QUOTED PASSAGE:
--- start ---

Broward Co/Orlando, OKC and the State of New Jersey (I believe the entire state) have been in the news just this week over taking regulation enforcement to a more local or municipal level. Too many loopholes, Uber isn't willing to follow through with ensuring drivers are in compliance, PUC agencies aren't able to keep up with any kind of enforcement.........

So, here is this thread. This thread isn't about, how do I bring myself into compliance in a reasonable or practical manner, but about prolonging the collective torture, which will only bring about harsher regulatory control.

The OP is looking to further his obfuscation. This might be a good time to get off that train. It seems as if municipalities are being brought to speed.


----------



## Choochie

Huberis said:


> The OP is looking to further his obfuscation. This might be a good time to get off that train.


Agreed. This goes for many drivers.


----------



## Lidman

Fuzzyelvis said:


> I
> 
> I guess that's why they've never tried to enroll me. 23 years with them and I think the lowest mileage I've ever had on a vehicle is 23000 in a year I didn't use my car to work. Most have been over 30000 and some a lot more. But that's Houston for you.


Why don't you offer them some free pizza. That sometimes works with the cops and getting out of speeding tickets.


----------



## Huberis

Choochie said:


> Agreed. This goes for many drivers.


Drivers have been doing that for the benefit of Travis and Co. Most drivers don't seem to really grasp what they are risking. That is reasonable, just like you don't know what it feels like to drown until you you slip under the water.

Uber and Uber drivers aren't going to be able to claim there are no insurance options for much longer. Hybrid insurance is coming out though far from inexpensive. MM is coming online which allows you to be compliant with most regulations but rather at the mercy of James River and Travis..... Uber has always tried to be swifter than Lyft and regulation and ordinances, they are running out of running room.

--- end ---

SOURCE MATERIAL:

--- start ---

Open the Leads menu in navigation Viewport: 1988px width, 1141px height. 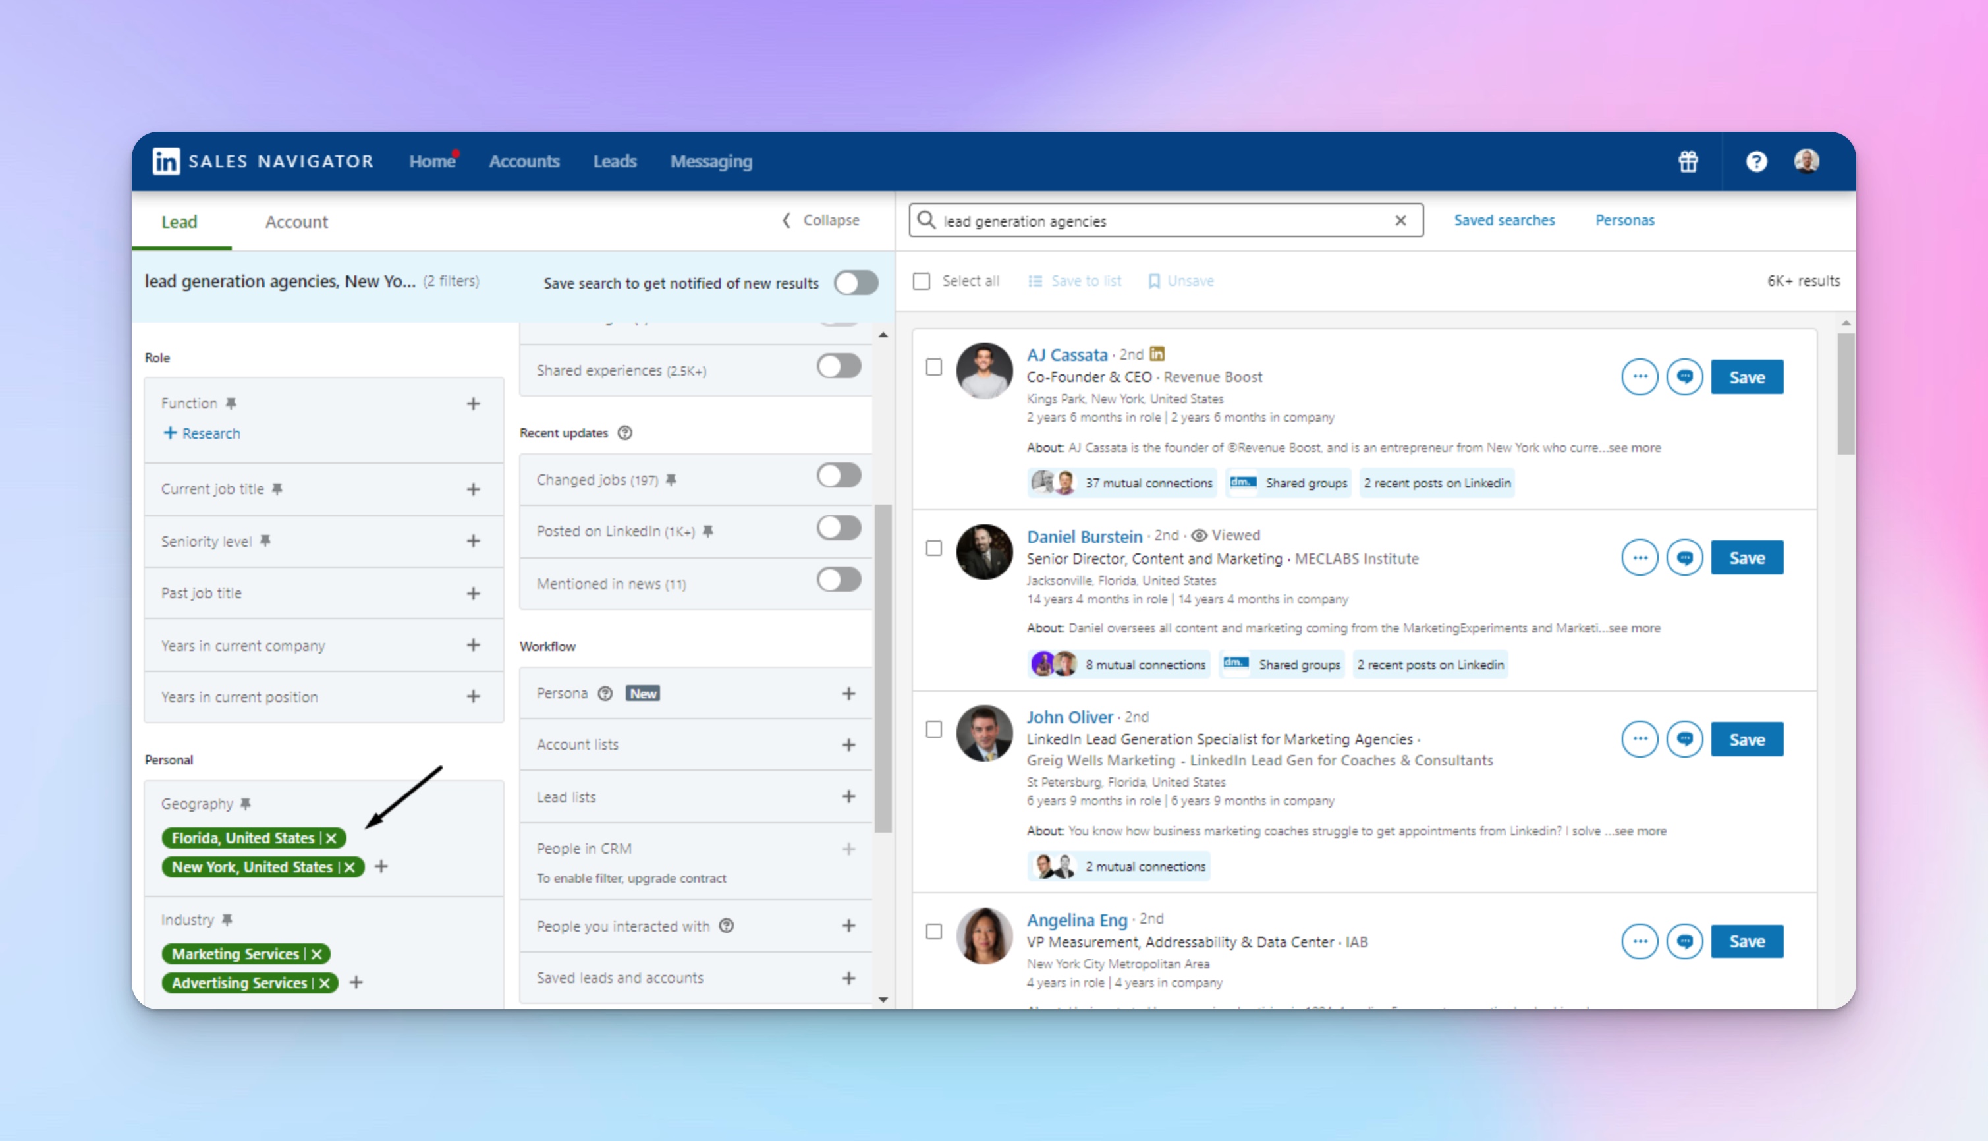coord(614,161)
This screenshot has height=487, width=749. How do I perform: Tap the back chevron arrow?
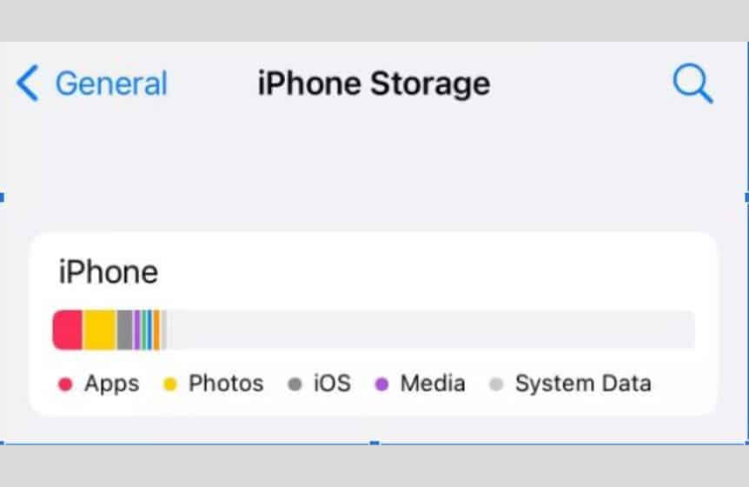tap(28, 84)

--- end ---
--- start ---

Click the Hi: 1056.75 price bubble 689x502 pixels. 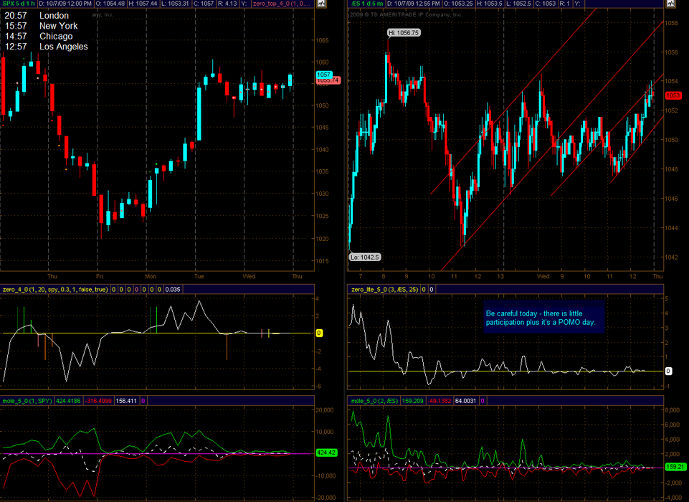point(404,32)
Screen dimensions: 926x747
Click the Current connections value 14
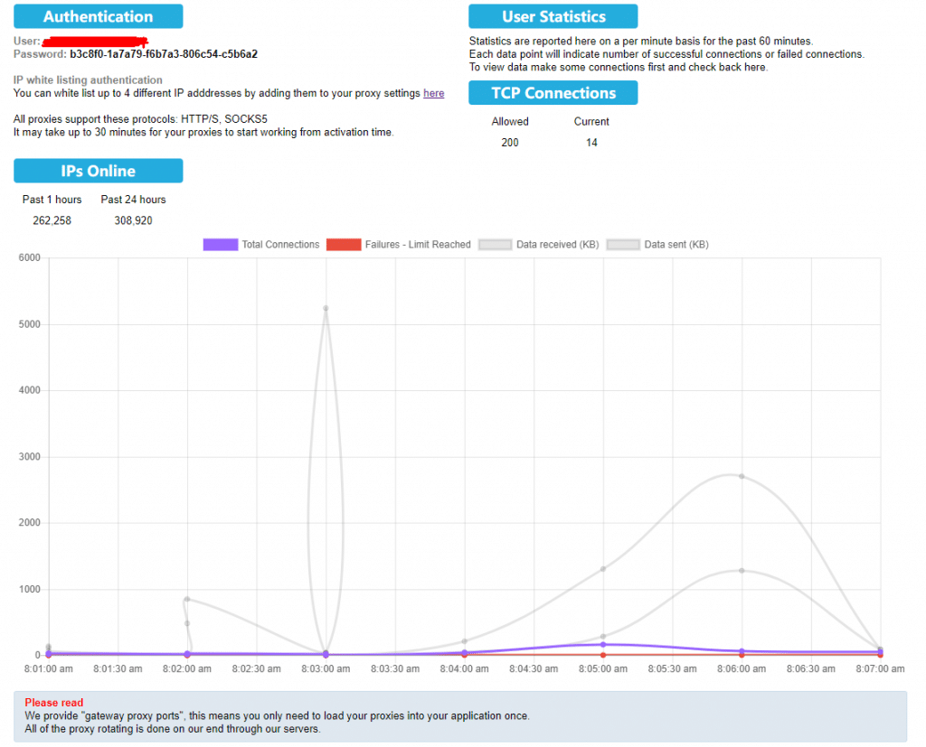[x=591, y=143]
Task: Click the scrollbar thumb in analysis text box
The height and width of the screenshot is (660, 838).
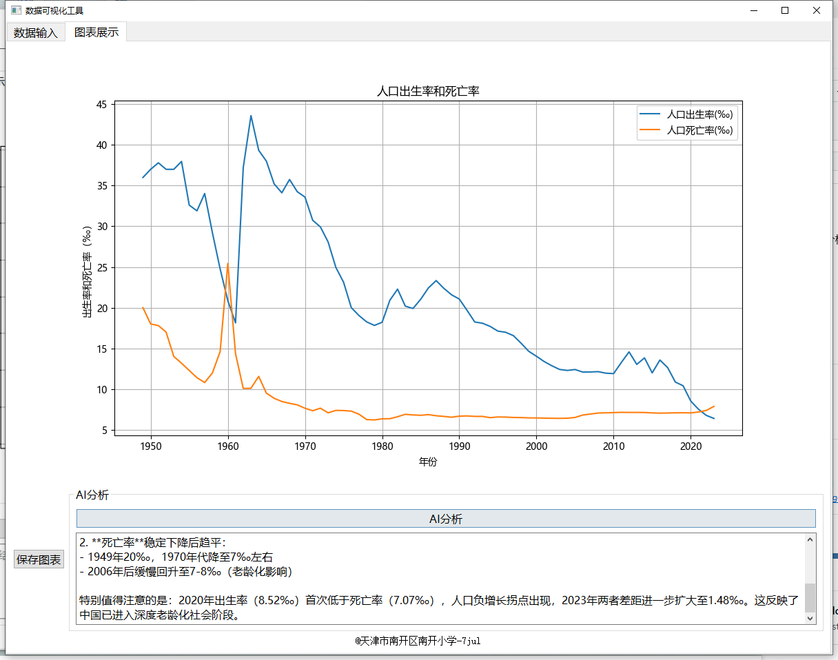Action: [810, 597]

--- end ---

PROBLEMS TO SOLVE:
1. According to the forum thread, which places have been in the news this week for moving regulation enforcement to a more local or municipal level?
2. Transcribe the records between the line holding "This screenshot has" and the line holding "tap(28, 84)", inclusive, and leave the pictures out.

EXPECTED RESULTS:
1. Broward County/Orlando, OKC, and the State of New Jersey.

2.
This screenshot has height=487, width=749. How do I perform: Tap the back chevron arrow?
tap(28, 84)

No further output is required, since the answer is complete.